Except the CDC ignored that. The CDC is not only using federal funds to advocate for gun control, but they have also been caught red-handed doing it at the behest of gun control groups.
This reveals two pressing issues for which lawmakers must demand answers. First, lawmakers should demand to know how and why the CDC bent to demands of gun control groups to omit relevant information that informs their studies. This tells us the CDC is studying issues surrounding firearms for politically-favored answers and cherry-picking data to support predetermined conclusions that supports the demands of gun control groups rather than studying to learn answers from where the evidence leads.
Second, this demonstrates that there are serious concerns with the protocols in place at the CDC when it comes to their studies. This raises doubt as to the information the CDC provides to the American taxpayer when it becomes evident officials there are allowing studies to be published that are designed and influenced by political objectives instead of strict scientific criteria.

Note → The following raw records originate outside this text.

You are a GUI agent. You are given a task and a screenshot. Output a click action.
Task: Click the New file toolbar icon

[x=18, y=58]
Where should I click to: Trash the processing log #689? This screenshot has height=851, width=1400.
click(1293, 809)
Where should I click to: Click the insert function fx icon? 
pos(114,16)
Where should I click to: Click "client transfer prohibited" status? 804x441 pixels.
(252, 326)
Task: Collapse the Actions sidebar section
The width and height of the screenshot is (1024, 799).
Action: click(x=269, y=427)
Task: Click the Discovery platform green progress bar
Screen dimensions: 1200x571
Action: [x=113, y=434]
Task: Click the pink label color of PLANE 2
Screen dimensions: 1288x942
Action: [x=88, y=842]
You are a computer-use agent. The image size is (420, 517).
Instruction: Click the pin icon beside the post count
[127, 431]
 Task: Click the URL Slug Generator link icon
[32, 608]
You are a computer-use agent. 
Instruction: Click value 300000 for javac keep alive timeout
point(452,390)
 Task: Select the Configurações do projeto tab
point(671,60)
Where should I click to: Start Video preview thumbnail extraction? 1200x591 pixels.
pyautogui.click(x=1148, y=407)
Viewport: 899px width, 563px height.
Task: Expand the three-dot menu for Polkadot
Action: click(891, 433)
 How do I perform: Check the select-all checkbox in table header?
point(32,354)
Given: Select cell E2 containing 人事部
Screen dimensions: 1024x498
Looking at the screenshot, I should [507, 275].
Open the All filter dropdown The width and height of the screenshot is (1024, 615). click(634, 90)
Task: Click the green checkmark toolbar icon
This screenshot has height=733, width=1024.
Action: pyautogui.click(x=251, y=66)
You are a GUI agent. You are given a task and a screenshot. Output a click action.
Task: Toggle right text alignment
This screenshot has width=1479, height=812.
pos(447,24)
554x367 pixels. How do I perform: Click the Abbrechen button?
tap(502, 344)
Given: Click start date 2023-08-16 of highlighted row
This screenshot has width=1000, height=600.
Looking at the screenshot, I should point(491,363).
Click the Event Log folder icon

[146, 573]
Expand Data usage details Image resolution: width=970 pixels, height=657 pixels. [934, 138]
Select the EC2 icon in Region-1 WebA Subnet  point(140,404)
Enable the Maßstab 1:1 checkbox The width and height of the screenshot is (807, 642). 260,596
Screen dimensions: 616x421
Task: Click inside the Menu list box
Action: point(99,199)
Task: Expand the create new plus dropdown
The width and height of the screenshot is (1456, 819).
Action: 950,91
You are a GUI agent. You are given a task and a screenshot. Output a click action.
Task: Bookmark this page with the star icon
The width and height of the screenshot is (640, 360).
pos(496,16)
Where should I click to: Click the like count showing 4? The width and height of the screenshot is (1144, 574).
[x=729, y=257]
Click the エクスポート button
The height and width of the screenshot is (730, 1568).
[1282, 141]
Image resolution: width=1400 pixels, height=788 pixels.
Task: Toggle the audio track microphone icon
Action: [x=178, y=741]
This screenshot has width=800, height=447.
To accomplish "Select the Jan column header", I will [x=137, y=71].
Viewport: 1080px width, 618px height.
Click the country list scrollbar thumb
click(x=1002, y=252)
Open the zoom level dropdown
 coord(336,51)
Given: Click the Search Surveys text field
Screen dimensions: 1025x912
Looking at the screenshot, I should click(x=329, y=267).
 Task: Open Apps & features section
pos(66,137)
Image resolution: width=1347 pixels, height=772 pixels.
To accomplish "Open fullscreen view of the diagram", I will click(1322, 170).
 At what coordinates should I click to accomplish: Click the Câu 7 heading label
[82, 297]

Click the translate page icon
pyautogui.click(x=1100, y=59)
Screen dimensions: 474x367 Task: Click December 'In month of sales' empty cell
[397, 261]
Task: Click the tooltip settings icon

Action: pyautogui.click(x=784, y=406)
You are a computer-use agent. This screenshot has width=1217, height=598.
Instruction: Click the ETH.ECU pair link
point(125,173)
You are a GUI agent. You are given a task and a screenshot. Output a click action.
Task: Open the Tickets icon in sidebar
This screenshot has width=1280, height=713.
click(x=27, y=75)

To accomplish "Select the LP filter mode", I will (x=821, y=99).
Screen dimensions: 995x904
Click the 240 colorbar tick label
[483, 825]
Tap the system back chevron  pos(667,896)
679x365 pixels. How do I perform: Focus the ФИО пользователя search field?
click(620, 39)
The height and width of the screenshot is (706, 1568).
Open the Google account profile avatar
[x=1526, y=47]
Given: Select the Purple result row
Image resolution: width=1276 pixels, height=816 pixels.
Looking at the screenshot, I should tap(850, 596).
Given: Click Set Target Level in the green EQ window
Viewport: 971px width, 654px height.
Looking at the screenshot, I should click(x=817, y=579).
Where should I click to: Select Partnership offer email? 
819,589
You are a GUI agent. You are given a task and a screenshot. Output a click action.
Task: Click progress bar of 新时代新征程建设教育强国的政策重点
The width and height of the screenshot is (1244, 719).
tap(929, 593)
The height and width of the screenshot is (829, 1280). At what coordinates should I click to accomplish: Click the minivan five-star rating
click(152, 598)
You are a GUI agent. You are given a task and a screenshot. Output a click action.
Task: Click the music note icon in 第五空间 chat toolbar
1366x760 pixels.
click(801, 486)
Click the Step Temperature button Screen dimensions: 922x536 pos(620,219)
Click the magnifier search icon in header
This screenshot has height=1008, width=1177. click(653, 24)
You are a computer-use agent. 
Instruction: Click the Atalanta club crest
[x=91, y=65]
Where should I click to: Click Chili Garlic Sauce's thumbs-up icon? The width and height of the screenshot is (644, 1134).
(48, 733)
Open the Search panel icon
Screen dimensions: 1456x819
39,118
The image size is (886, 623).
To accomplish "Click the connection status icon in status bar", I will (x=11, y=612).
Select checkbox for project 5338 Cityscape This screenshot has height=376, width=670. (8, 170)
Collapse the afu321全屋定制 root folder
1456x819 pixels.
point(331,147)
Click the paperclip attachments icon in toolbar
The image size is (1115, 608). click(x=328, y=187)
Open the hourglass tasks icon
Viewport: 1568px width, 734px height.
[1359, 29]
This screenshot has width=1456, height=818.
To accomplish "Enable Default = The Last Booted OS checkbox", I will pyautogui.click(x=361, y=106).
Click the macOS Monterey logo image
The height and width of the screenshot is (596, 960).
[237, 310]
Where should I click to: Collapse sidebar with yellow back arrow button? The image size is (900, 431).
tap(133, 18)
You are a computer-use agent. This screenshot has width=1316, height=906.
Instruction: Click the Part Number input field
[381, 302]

The American public should be very concerned with this level of political influence to determine outcomes to satisfy radical advocacy groups. This is the very definition of political corruption.
Congress must call in the Secretary of Health and Human Services Xavier Becerra and CDC Director Dr. Rochelle Walensky to demand answers and accountability. They broke the law and they did it to muscle through false and incomplete evidence to support gun control restrictions on a Constitutionally-protected right.
It’s long past time that Congress demands of CDC officials, “Doctor, heal thyself.”
Joe Bartozzi is the President and CEO of the National Shooting Sports Foundation.